In conclusion, objective measurement of physical behaviour, using wearable digital technologies offers a mechanism to further understand the clinical impact of lifestyle behaviour interventions, designed with and for patients with psoriasis. It is possible that modification of physical behaviour could offer a low cost, adjuvant management strategy, which is potentially beneficial across several critical health outcomes for patients with psoriasis. Further investigation of physical behaviour strategies, which reduce and interrupt periods of sedentary behaviour (factors that are independently related to negative health outcomes) whilst increasing tolerable physical activity in patients with psoriasis, are required.

ACKNOWLEDGEMENTS

We thank the patients that participated in our study. We also thank Jo Bennett (Salford Community Leisure) for providing guidance on leading group walks. The study was funded by a PhD studentship (to RS) from the Psoriasis Association. The funder had no involvement in the study design, data collection and data analysis or manuscript preparation.

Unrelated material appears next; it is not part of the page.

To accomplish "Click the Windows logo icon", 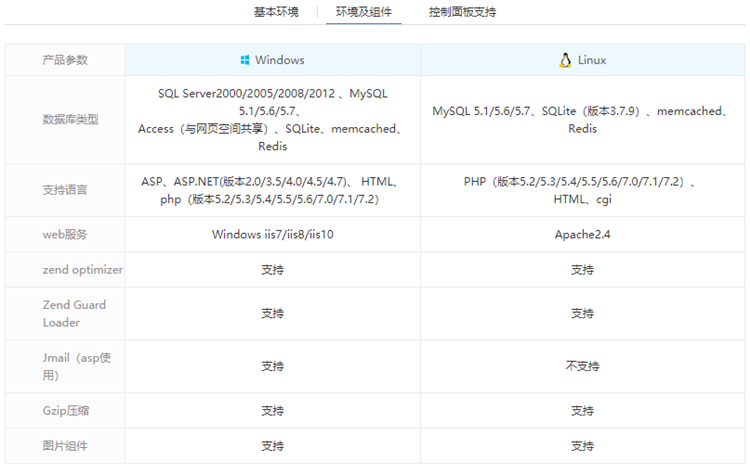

    CONFLICT OF INTEREST STATEMENT

    The authors declare that they have no conflicts of interest.

    AUTHOR CONTRIBUTIONS

    Rory Sheppard: Data curation (equal); formal analysis (equal); investigation (equal); methodology (equal); software (equal); writing - original draft (equal). Weh K. Gan: Data curation (supporting); investigation (supporting); methodology (supporting); writing - original draft (supporting); writing - review & editing (supporting). Gladys L. Onambele-Pearson: Conceptualization (supporting); data curation (supporting); formal analysis (supporting); investigation (supporting); methodology (supporting); supervision (supporting); writing - review & editing (supporting). Helen S. Young: Conceptualization (lead); data curation (equal); formal analysis (equal); funding acquisition (lead); investigation (supporting); methodology (supporting); project administration (lead); resources (lead); software (lead); supervision (lead); visualization (lead); writing - original draft (supporting); writing - review & editing (lead)

    ETHICS STATEMENT

    The study was approved by the Local Research Ethics Committee (20/NW/0443).

    PATIENT CONSENT

    Not applicable.

    DATA AVAILABILITY STATEMENT

    The data underlying this article are available in the article.